If you are going to be digging holes, do yourself a favour and buy one of, or both of, these tools-
image 1: incredible tool. personally employed to bore holes for posts that will support a blueberry bush enclosure. two-person operation. palpably dangerous. 9/10
image 2: very helpful “post hole digger.” used after the large auger for total excavation. pairs well w/ OCD. 8/10 pic.twitter.com/S59z4WZ9EO
— frank (@judaz____) June 13, 2021
How to install a shade sail
Here we will give you a brief overview of what to expect when installing one of these products, but if you would like a more in-depth explanation, please check out our article on how to measure, hang, and attach shade sails.
Picking a spot and measuring
The first couple of steps are quite simple. You need to work out where you are going to situate your shade sail and then take measurements. The site you choose for your shade sail should be one that will provide shade for most of the sun’s passage across the sky and not just in the morning, afternoon, etc.
You also need to think about anchor points, and whether or not you’re going to have to install some posts. As already mentioned, solid and permanent fixtures like gazebos ( but not temporary pop-up gazebos), trees, walls, etc. can all be used as anchor points and will save you time and effort.
With your spot picked out, get a tape measure and note down how big the area is, as this will give you an idea of the size of shade sail to buy. An important thing to take into consideration when measuring the area is that you must allow extra space for the anchor points and tensioners, as well as the stretch of the fabric, so don’t measure a 3×3 metre area and then buy a 3×3 metre sail, as it just won’t work. If you have a large garden furniture set, you need to think about how big a sail you’ll need to cover it too.
Setting up poles as anchor points
If you’re setting up your shade sail in the middle of the garden, or you just don’t want to attach it to the walls of your house or any other, existing permanent structure, you’ll probably have to dig some holes and stick in some posts.
Once you’ve measured out where your posts need to go and marked the ground, you will need to whether use a post hole digger, or either a manual or power auger to create the necessary holes. You can dig the holes with a spade of you like, but it will take longer and be more labour intensive.
With the holes dug, you’ll need to get some posts cut, either made of wood or metal and then secure them into the holes. An easy way is to use cement, but there are other options. We have an article on replacing fence posts that is pretty much the same thing, so click on the link to find out how to do it.
It really isn’t that hard to do, as this video shows of someone doing it for the first time-
Set up the anchor points and attach the sail to them
Now you need to fix the anchors, tensioners, etc. that should have come with your shade sail to your chosen points, whether those are posts, poles, or walls. When you do this, double-check not only your measurements but also the positions and angles that you are setting the fixings up at, as these will all play a part in how well the shade sail will look and perform once attached and set up.

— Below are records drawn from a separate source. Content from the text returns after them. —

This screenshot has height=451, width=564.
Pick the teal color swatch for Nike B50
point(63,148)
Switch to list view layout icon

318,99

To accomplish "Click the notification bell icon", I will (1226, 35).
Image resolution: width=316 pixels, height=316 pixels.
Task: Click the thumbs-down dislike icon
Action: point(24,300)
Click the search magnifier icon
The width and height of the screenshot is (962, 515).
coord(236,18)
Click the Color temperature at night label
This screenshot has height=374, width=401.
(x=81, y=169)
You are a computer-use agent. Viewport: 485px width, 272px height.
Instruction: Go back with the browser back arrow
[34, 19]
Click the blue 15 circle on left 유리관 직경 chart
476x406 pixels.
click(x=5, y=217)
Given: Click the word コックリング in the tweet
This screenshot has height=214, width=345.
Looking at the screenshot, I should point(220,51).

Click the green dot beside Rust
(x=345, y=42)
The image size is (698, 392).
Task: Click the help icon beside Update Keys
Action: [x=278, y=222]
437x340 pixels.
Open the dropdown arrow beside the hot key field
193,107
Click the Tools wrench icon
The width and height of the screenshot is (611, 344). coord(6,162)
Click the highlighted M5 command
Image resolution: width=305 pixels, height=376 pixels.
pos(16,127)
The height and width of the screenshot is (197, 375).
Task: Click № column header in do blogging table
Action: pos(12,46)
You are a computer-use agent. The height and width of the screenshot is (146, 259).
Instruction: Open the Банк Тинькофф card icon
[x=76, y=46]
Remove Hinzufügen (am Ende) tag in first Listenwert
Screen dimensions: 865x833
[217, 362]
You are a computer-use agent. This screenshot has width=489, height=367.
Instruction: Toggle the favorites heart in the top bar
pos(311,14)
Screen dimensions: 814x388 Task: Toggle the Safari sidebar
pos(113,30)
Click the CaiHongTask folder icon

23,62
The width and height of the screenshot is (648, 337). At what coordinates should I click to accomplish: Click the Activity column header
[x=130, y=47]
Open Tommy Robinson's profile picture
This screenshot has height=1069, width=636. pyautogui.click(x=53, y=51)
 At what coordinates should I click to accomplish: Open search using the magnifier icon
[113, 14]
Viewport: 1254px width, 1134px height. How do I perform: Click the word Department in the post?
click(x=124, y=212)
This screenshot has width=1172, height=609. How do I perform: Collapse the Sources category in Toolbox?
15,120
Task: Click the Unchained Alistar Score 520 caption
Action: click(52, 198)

Finally, just use rope or wires to connect the sail to the anchor points, adjust the tension so that the material looks smooth and without wrinkles, but don’t overtighten it or you’ll end up with a damaged sail after not too long. The sail should be able to move a little and stretch, but not so much as that it flops or sags down onto the people relaxing in their swing chair below.
And that’s all there is to know really. Shade sails are fairly easy to set up, considering their large size, and are much easier to dismantle in winter than a more permanent structure. They are also fairly inexpensive these days, and so are in reach of people with even the tightest budgets.